== Segment start ==

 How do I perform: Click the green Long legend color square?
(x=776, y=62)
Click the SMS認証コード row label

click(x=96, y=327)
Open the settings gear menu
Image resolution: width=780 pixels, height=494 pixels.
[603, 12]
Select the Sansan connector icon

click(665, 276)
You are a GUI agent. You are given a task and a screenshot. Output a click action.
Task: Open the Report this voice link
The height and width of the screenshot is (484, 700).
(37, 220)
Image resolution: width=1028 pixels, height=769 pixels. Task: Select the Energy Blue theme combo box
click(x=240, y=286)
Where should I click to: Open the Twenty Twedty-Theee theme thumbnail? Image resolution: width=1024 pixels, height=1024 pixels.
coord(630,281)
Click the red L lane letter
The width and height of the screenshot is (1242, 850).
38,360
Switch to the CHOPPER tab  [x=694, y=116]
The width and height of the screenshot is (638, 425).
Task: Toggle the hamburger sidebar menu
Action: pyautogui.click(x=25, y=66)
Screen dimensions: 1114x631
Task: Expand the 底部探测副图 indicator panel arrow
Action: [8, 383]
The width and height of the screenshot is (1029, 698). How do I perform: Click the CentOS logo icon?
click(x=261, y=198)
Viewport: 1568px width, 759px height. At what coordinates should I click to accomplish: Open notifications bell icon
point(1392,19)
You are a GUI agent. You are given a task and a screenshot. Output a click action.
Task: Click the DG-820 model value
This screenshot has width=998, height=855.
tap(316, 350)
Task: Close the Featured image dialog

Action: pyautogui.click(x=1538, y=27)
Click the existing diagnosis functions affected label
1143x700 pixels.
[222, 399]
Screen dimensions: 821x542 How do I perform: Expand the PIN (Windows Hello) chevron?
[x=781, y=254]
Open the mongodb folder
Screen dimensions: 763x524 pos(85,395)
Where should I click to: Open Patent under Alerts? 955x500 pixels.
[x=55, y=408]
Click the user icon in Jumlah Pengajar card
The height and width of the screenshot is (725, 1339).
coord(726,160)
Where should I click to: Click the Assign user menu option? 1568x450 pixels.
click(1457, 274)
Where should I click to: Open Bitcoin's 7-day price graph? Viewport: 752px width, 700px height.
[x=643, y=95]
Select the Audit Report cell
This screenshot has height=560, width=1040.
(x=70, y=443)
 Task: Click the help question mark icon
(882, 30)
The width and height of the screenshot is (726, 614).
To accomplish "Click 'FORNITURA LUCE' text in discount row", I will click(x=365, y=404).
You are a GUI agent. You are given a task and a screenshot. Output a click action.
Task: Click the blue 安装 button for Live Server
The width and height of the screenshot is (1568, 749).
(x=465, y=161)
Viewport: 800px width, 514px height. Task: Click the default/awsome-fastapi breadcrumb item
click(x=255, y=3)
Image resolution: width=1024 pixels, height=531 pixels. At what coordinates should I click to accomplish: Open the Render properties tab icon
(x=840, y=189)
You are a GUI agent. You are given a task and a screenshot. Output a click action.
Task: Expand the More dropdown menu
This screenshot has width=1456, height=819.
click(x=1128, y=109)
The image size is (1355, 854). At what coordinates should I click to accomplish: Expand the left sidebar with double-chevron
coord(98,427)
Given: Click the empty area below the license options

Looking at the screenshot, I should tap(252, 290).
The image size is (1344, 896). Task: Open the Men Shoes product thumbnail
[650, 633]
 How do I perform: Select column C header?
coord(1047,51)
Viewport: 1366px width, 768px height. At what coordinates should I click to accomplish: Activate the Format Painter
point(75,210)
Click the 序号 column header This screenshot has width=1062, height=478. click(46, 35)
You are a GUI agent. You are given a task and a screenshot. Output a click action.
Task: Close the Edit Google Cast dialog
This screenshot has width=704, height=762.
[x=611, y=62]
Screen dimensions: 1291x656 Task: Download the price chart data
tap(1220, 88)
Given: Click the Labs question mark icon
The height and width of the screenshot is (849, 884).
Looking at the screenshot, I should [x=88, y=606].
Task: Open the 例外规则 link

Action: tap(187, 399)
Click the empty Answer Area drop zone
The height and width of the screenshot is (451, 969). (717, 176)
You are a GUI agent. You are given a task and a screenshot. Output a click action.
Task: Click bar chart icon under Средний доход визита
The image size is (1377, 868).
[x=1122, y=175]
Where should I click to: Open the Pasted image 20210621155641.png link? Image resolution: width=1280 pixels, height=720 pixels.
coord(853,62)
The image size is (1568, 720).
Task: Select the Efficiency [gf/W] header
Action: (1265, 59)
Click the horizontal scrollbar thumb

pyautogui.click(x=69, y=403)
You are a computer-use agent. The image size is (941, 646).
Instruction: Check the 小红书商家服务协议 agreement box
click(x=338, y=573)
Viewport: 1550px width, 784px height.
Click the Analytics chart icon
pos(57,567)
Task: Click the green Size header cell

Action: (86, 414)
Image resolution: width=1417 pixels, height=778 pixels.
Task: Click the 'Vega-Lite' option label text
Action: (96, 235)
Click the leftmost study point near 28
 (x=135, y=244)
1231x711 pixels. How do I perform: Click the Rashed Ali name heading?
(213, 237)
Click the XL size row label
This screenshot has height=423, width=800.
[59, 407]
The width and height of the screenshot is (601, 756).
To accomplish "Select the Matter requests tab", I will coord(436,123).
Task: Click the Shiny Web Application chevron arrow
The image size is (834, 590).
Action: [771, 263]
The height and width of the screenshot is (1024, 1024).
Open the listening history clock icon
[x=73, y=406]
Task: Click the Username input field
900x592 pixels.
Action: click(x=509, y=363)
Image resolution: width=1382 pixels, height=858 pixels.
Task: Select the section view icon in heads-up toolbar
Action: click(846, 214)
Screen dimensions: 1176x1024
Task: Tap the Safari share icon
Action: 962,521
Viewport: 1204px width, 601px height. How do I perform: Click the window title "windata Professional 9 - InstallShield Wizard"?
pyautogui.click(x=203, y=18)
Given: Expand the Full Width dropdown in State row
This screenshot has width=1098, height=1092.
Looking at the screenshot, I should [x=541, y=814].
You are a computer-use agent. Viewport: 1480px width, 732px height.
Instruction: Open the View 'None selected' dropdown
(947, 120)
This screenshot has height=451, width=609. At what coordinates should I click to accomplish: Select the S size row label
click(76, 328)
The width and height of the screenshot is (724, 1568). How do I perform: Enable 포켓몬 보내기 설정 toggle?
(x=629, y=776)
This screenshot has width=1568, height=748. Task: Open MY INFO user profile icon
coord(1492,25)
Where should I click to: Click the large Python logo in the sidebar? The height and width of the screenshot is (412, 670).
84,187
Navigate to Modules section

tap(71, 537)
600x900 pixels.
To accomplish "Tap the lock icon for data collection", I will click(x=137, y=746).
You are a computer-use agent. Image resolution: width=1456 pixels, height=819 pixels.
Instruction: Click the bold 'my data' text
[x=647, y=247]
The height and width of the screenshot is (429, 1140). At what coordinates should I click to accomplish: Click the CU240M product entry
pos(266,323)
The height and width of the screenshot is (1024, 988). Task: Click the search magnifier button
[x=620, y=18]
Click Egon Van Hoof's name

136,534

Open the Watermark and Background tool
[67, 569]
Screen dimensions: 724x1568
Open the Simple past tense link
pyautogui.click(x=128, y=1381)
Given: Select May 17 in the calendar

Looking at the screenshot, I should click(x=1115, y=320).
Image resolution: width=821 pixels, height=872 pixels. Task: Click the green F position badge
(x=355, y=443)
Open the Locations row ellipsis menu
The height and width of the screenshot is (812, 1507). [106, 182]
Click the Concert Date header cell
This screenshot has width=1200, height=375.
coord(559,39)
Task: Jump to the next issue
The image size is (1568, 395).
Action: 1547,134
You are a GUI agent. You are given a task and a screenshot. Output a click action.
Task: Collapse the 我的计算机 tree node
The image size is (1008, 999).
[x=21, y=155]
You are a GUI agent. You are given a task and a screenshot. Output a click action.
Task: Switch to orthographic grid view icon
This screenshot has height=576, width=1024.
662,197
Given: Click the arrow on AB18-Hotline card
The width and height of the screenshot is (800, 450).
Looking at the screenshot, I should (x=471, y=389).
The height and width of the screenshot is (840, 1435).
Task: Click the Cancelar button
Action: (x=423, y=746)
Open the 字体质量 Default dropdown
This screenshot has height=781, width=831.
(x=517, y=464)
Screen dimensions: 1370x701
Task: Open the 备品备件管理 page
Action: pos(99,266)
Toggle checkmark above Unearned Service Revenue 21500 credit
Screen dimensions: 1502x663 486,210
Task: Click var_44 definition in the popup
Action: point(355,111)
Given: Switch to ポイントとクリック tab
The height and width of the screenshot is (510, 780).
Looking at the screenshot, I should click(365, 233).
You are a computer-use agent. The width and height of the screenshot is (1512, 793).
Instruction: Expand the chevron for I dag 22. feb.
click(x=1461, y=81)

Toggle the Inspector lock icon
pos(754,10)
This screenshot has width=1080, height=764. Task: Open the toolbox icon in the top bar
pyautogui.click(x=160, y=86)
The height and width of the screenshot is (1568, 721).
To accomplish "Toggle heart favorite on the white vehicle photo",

== Segment end ==

> EXERCISE INSTRUCTIONS
Sift the material for lines that include the word "computer", and copy each one.

> TASK RESPONSE
You are a computer-use agent. The image size is (941, 646).
You are a computer-use agent. Viewport: 1480px width, 732px height.
You are a computer-use agent. Image resolution: width=1456 pixels, height=819 pixels.
You are a computer-use agent. The width and height of the screenshot is (1512, 793).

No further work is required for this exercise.